The study was a single-center, open-label, randomized controlled, non-inferiority, phase 3 trial. Eligible participants were 18 year's of age or older and had histologically confirmed primary invasive breast cancer, or ductal carcinoma in situ scheduled for mastectomy, without clinical or radiological nodal involvement (cN0) or with clinical positive lymph nodes (cN1) that were downstaged to cN0 following neoadjuvant chemotherapy (NCT); and had an Eastern Cooperative Oncology Group (ECOG) performance status score of 0 or 1. Participants were randomly assigned (1:1) using a permuted block randomization scheme to receive either ultrasound-assisted CNSs (UC group) or CNSs plus ICG dual-tracer-guided (GC group) SLN mapping.
Study Type
INTERVENTIONAL
Allocation
RANDOMIZED
Purpose
TREATMENT
Masking
NONE
Enrollment
330
1ml of CNSs was subcutaneously injected into the areolar area in the upper outer quadrant of the breast. The injection site was massaged for 15 minutes to promote drainage of the tracer to the axilla. During the intraoperative ultrasound-assisted procedure, an ultrasound diagnostic system was used. Before the incision, ultrasound-guided exploration of SLNs was performed by placing the probe on the lateral border of the breast and sliding cranially along the lateral border of the pectoralis major muscle . A sterile skin marker was then used to mark the optimal site of incision over the targeted lymph nodes, and the distance from the skin to the nodes was measured by ultrasound and recorded in millimeters. Blunt dissection was carried out to identify the CNSs-stained nodes around the marked region. Ultrasonography probe was placed repeatedly in or around the wound at different angles for adequate visualization if SLNs could not be localized with further dissection.

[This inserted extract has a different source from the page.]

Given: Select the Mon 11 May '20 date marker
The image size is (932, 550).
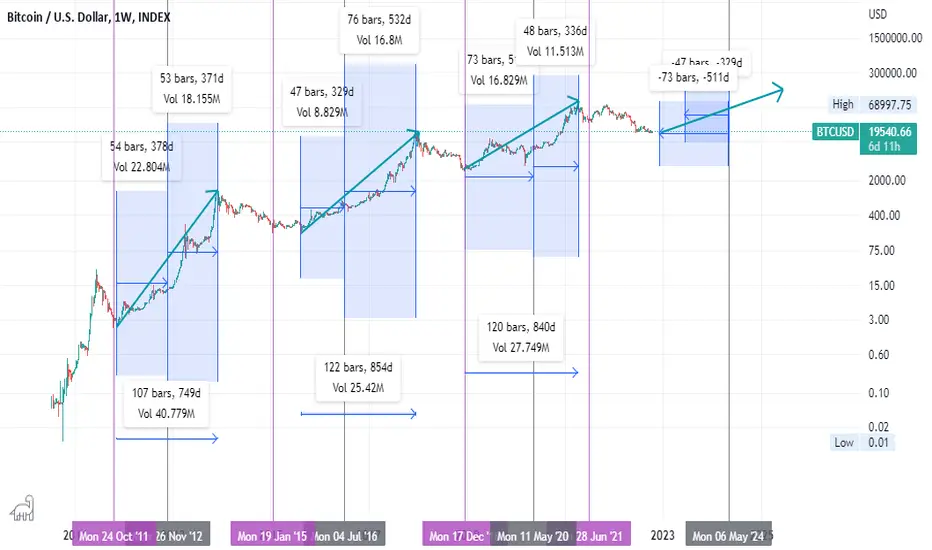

The preparation of CNSs mapping was identical to that of the UC group. 1ml of diluted ICG was subsequently injected into the areolar area in the upper outer quadrant of the breast. A NIR camera was used to visualize the subcutaneous lymph vessels and localized the SLNs. All fluorescent or black-stained lymph nodes along with any palpable suspicious nodes were removed. The remaining surgical field was reexamined to ensure complete resection of fluorescent lymph nodes.
Guangdong General Hospital
Guangzhou, China
The identification rate of SLNs
Defined as the number of patients who at least one SLN were detected divided by the total number of patients included.
Time frame: within 14 days of SLNB
The mean number of SLNs collected
Defined as the number of tracer-stained or palpable SLNs divided by the number of patients whose SLNs were identified.
Time frame: within 14 days of SLNB
Operative time
Defined as the time from skin incision to resection of the SLNs specimens in patients whose at least one SLN were detected.
Time frame: within 14 days of SLNB
Intraoperative or postoperative complications
An adverse event is any untoward, undesired, and/or unplanned clinical event in the form of signs, symptoms, disease, or laboratory testing, or physiological observations occurring in a human participating in a clinical study with a study drug, regardless of causal relationship.